I’ll be blogging on search and Solr related issues. This first post reviews how search is currently implemented. Future posts will discuss new spatial features in Solr such as the spatial data types, advanced spatial query functions and heatmaps.
Searching a set of documents consists of two separate operations: filtering and ranking. First, we apply filters that exclude documents that are not relevant. Second, a score for each relevant document is computed which indicates how well the document matches the query. These results are ordered by this score. With Solr you generate a single query that incorporates both filters and scoring information.
In OGP, the simplest searches come from just moving the map. Every zoom or pan event by the user defines a new map extent and so requires a new query incorporating both filtering and ranking. Since it was written several years ago, OGP uses old Solr features (mostly 1.4) rather than the newer spatial features. The query first filters out all layers that do not intersect the map extent. This leaves potentially thousands of layers that do intersect the map. They need to be ranked so the most appropriate layer can be presented to the user. Several separate factors are computed and combined to compute the spatial score. The query ranks each relevant layer’s center and area based on how it compares to the map’s area area and center. It also generates a grid of nine points on the map and ranks each layer based on how many of these points it contains.
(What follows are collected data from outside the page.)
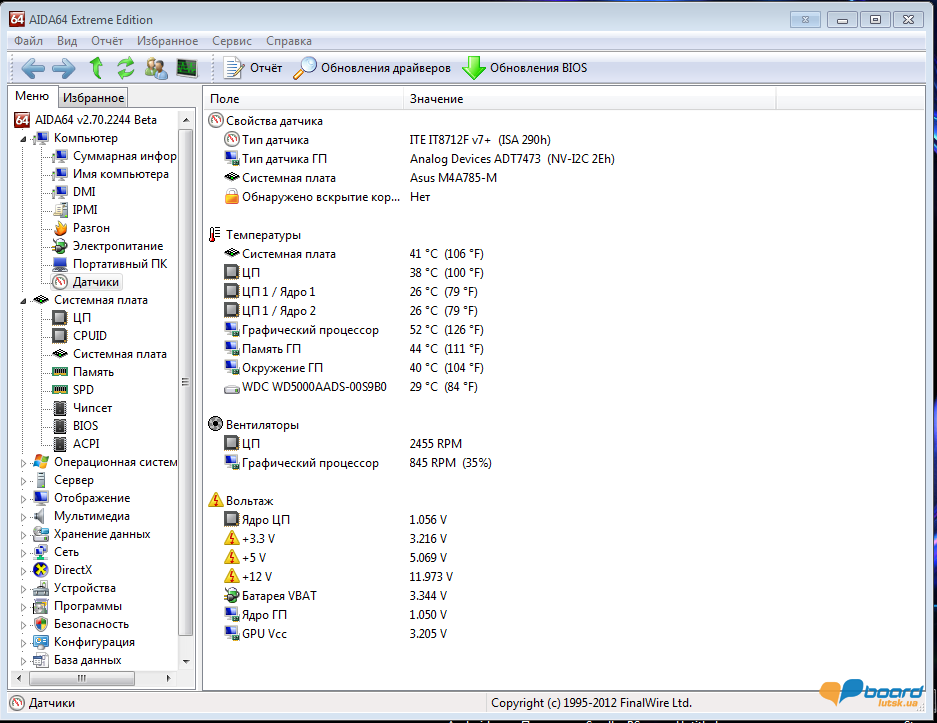Select CPUID in the tree

(x=89, y=336)
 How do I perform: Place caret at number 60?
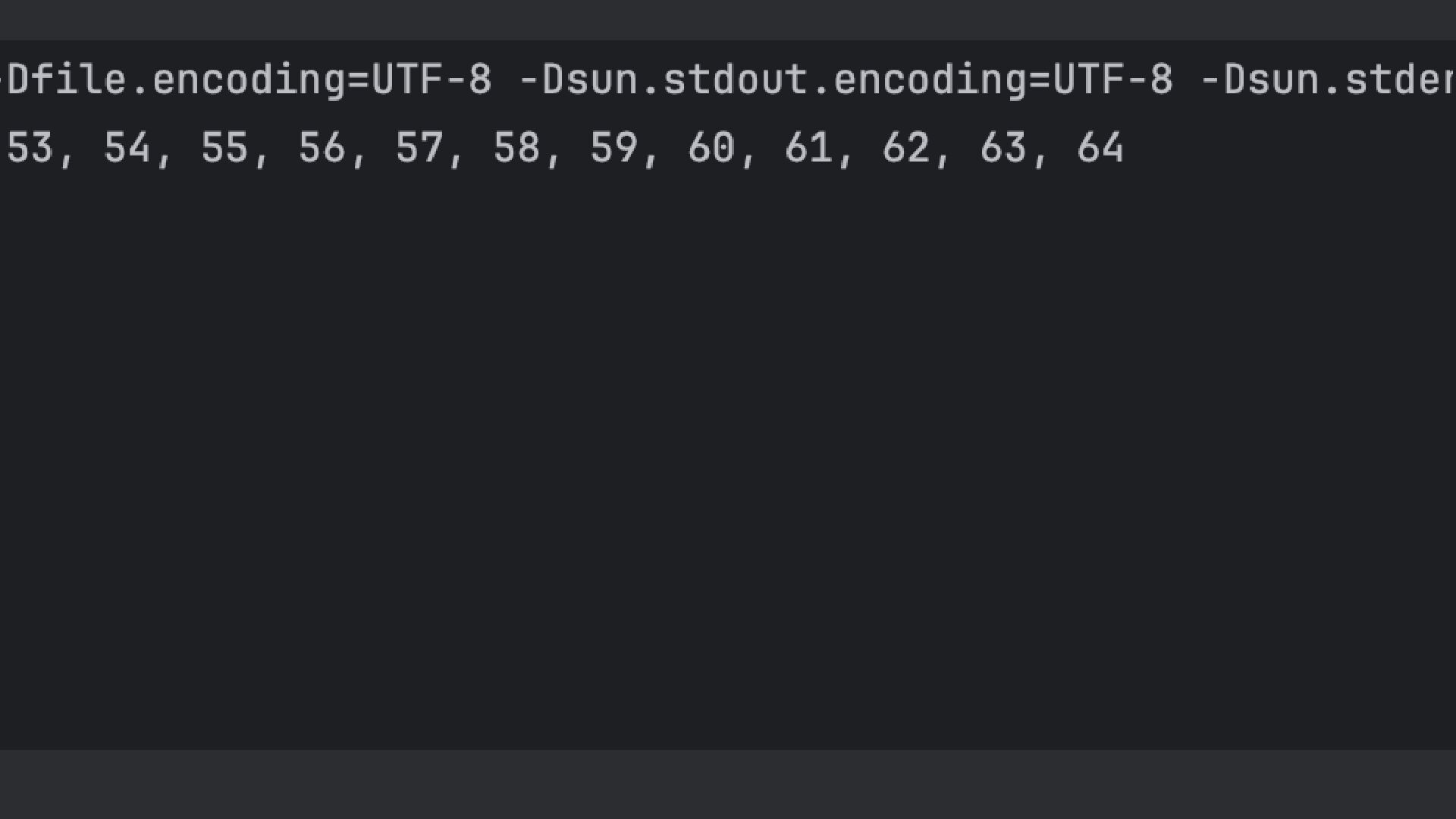(711, 148)
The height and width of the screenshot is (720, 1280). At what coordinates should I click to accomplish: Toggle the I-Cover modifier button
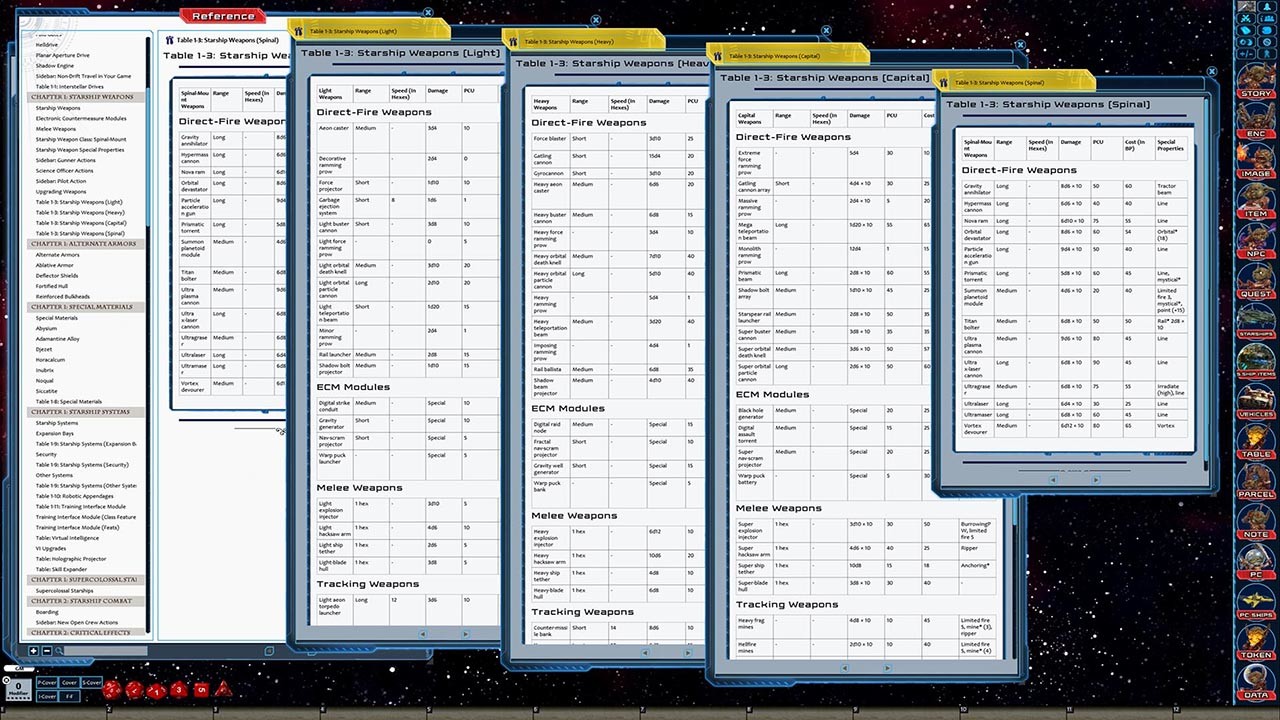coord(47,696)
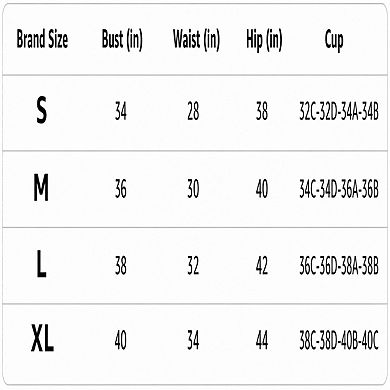Click bust value 40 in XL row
This screenshot has height=390, width=390.
(x=121, y=341)
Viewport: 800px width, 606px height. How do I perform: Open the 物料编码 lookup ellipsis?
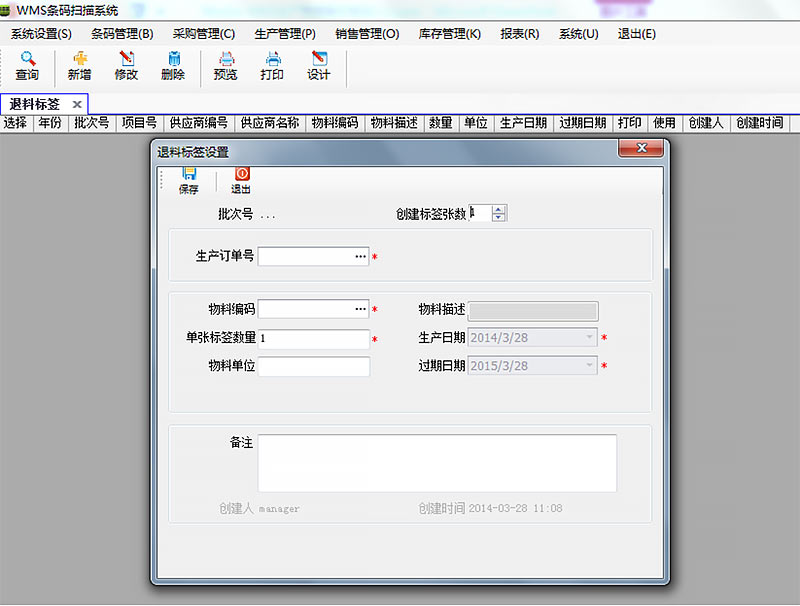pos(360,310)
Finally, it gives layers completely contained within the map a small ranking boost. Essentially, the query is ranking the bounding box of each layer based on how similar it is to the bounding box of the map.
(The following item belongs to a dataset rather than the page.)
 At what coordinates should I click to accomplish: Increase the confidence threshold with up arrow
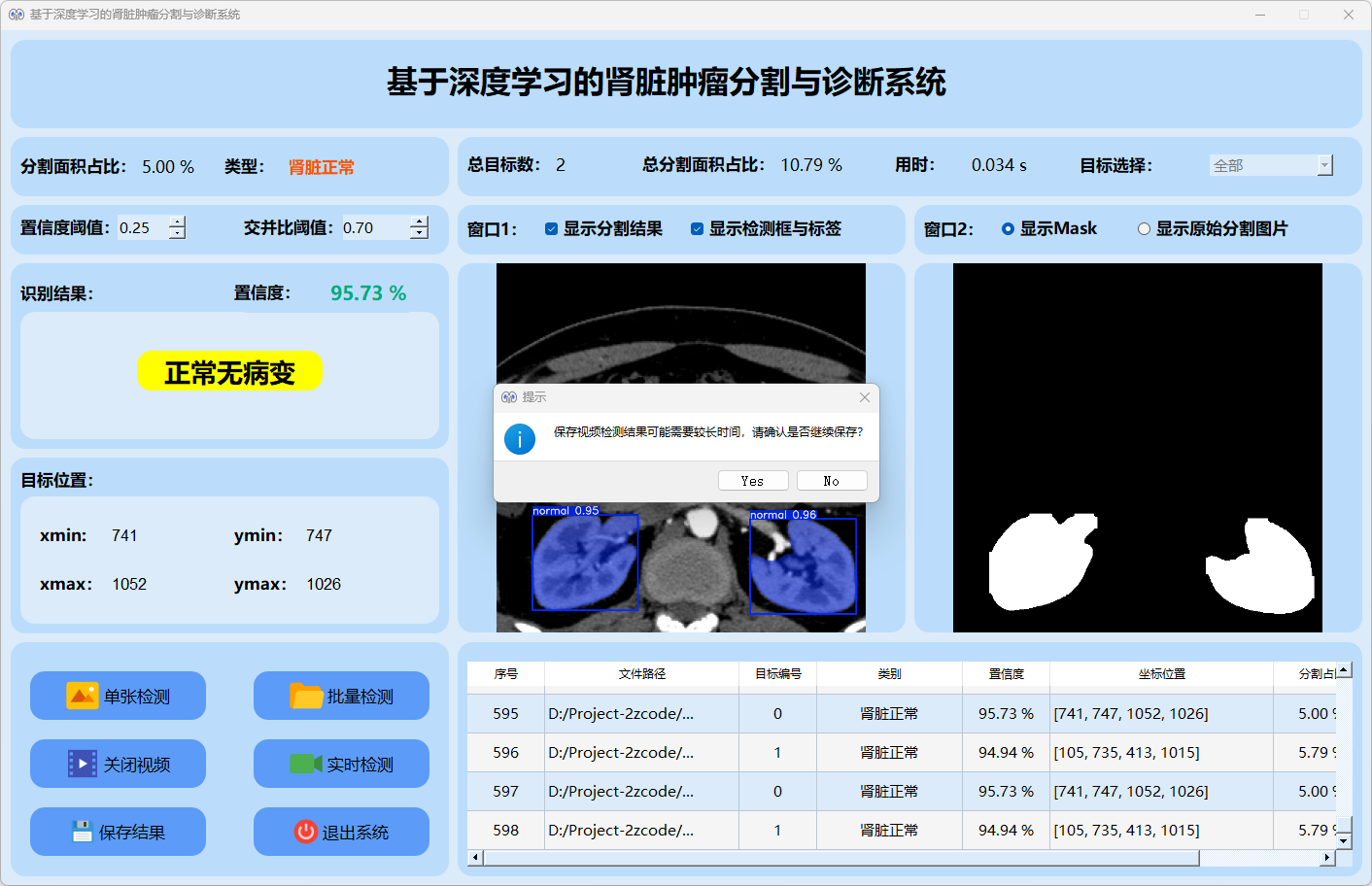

Spatial properties drive OGP search but there are other components. Entering one or more terms in the basic search box results in a typical Solr text search against fields such as layer name, ISO, theme and place keywords, publisher, originator and institution. Layers that do not match the text search terms are filtered out. Layers that do match get a score based on the quality of the match. For each layer, this text-based score combines with the spatial scores yielding a total score. The results are ranked by total score and presented to the user.
Combining the spatial and textual scores for each layer is basically a weighting problem. How important, for instance, is the score based on the layer’s center as compared to the score based on the layer’s area. Alternatively, how important is matching a search term in the layer title field versus matching the term in the publisher field. In OGP the weights in decreasing order of importance are area match, number of grid points in layer, center match. Spatial terms are weighted more heavily than text based terms. A text search against a layer title is worth twice as much as a match in the other keyword fields.
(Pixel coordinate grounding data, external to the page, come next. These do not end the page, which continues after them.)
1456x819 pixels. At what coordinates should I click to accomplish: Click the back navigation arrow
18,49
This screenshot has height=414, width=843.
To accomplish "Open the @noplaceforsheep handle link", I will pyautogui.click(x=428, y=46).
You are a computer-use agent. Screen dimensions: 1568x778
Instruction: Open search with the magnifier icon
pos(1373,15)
Using Advanced Search one can have additional filters applied to the document set. For example, one can filter based on the type of data (raster, vector, etc.), the institution publishing the data, a date range, etc. These filters remove documents from the list of relevant documents.
In OGP, the Solr query is constructed on the client. The code resides in the file solr.js. A jsonp query is sent directly to the Solr instance. No server-side intermediary is used. Nor are there any Solr plugins. Instead a long, complex query is sent for every search request. It is important to protect the Solr server with a firewall. This firewall should allow select requests from any IP address but limit update URLs to your admin machine’s IP addresses.
Through the Open Geoportal Stanford, Tufts, Columbia, UC Berkeley, and Harvard are working together to document, archive, and serve up all of the National Atlas data that went offline last fall. The project is near completion and all the data and metadata will be available around February 2015.